======== Material supplied ========

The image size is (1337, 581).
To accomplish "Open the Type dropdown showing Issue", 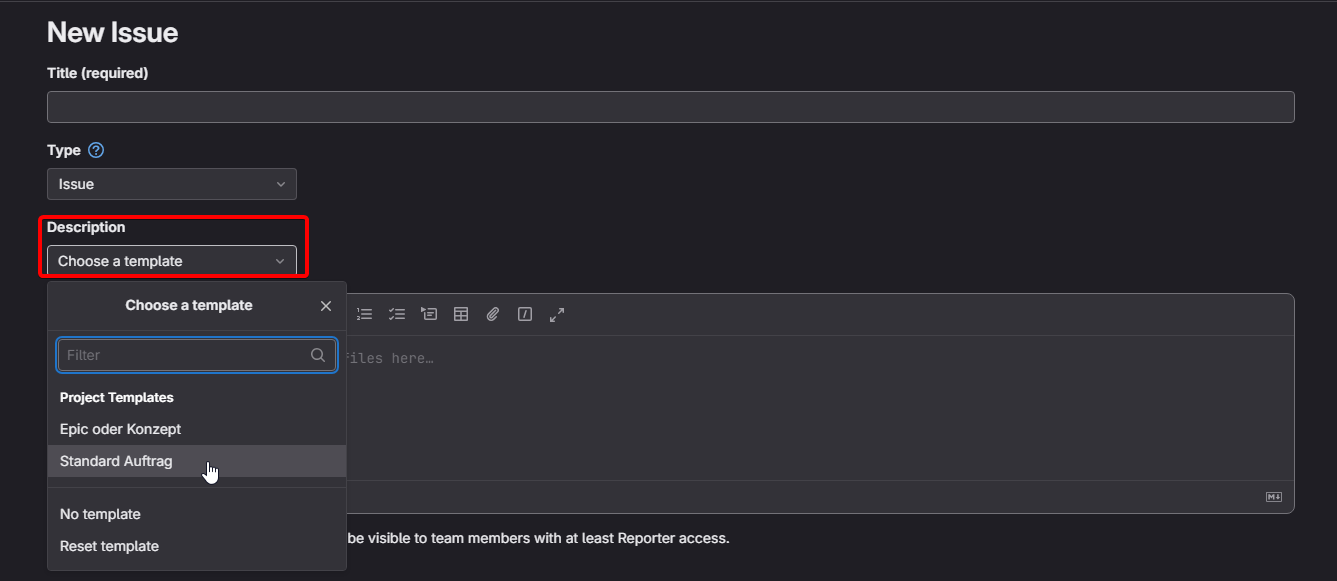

========
======== Material supplied ========

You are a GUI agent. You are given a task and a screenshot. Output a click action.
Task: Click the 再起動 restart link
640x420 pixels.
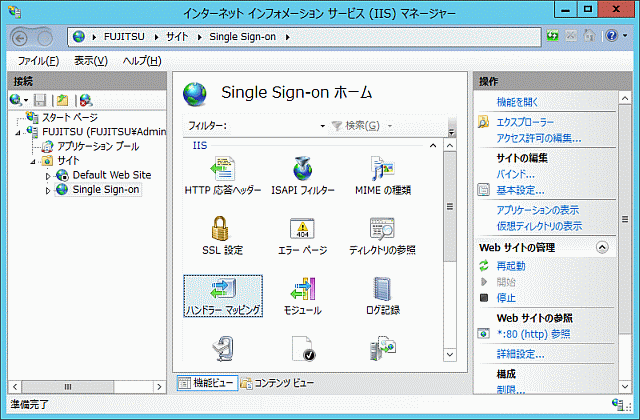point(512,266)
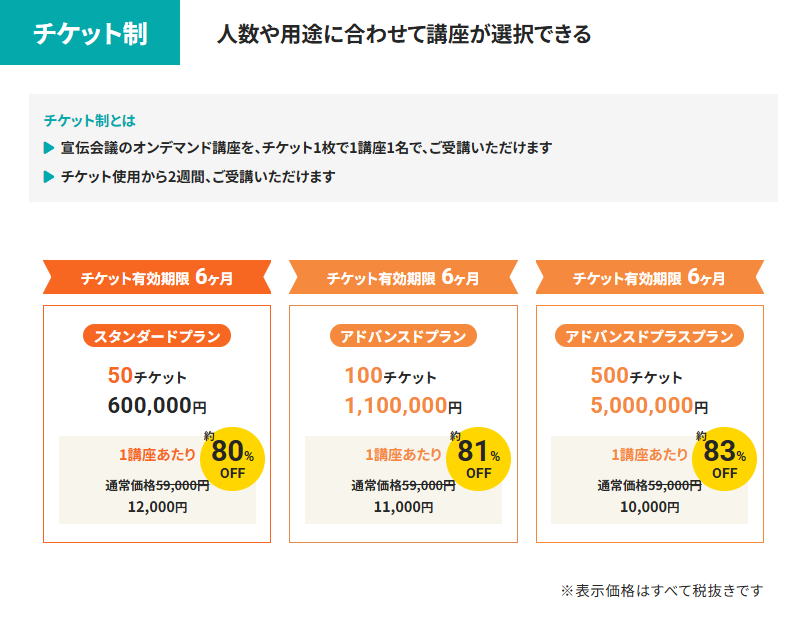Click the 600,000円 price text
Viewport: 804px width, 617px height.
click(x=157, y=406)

========

• _Work instructions_: Update the listing from the line with "The image size is (1337, 581)." through the line with "the Type dropdown", swapping "dropdown" for "menu" and changing nothing else. Leave the pictures out and give back only those lines.

• _Solution below_:
The image size is (1337, 581).
To accomplish "Open the Type menu showing Issue", 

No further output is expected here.